== Directions ==
Can you write out, unchanged, the rows starting at the line that contains "Where should I" and ending at the line that contains "pos(217,117)", with both of those lines included?

[Items in a dataset]

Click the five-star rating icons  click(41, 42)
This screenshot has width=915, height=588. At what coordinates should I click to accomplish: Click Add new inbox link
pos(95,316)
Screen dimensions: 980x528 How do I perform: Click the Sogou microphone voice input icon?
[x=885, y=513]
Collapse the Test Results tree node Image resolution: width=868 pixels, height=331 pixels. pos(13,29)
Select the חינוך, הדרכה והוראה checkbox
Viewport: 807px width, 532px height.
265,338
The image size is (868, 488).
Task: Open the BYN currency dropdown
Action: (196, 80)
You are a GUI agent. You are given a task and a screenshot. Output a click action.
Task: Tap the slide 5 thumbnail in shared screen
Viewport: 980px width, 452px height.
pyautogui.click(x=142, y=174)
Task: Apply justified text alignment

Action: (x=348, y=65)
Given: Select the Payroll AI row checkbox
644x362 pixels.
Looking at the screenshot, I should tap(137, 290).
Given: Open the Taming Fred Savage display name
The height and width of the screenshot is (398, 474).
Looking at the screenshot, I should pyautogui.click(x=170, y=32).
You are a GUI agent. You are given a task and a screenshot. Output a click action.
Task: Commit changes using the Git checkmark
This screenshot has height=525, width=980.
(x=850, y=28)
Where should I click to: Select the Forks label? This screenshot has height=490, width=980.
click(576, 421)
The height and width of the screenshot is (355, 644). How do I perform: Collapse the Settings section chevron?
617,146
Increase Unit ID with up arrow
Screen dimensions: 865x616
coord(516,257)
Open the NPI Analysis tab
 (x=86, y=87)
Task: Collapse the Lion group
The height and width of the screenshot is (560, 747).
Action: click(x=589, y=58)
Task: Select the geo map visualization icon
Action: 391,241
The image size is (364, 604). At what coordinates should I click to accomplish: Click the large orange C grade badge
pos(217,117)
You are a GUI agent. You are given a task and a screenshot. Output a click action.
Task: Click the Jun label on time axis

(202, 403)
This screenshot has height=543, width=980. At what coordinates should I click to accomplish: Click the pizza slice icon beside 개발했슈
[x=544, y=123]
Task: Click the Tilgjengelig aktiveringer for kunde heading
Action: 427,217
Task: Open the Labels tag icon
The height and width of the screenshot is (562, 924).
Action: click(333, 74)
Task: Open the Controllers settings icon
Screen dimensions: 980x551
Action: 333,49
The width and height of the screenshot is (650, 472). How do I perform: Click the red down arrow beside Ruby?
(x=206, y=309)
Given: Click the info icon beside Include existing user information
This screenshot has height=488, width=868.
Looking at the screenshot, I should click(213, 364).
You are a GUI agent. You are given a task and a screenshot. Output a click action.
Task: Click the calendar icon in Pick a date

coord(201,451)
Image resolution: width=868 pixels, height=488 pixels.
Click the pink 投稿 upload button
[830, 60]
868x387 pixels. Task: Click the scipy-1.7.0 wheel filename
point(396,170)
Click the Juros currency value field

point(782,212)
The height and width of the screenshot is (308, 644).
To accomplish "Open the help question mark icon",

== Exercise answer ==
Where should I click to: Select the Forks label? This screenshot has height=490, width=980.
click(576, 421)
The height and width of the screenshot is (355, 644). How do I perform: Collapse the Settings section chevron?
617,146
Increase Unit ID with up arrow
Screen dimensions: 865x616
coord(516,257)
Open the NPI Analysis tab
 (x=86, y=87)
Task: Collapse the Lion group
The height and width of the screenshot is (560, 747).
Action: click(x=589, y=58)
Task: Select the geo map visualization icon
Action: 391,241
The image size is (364, 604). At what coordinates should I click to accomplish: Click the large orange C grade badge
pos(217,117)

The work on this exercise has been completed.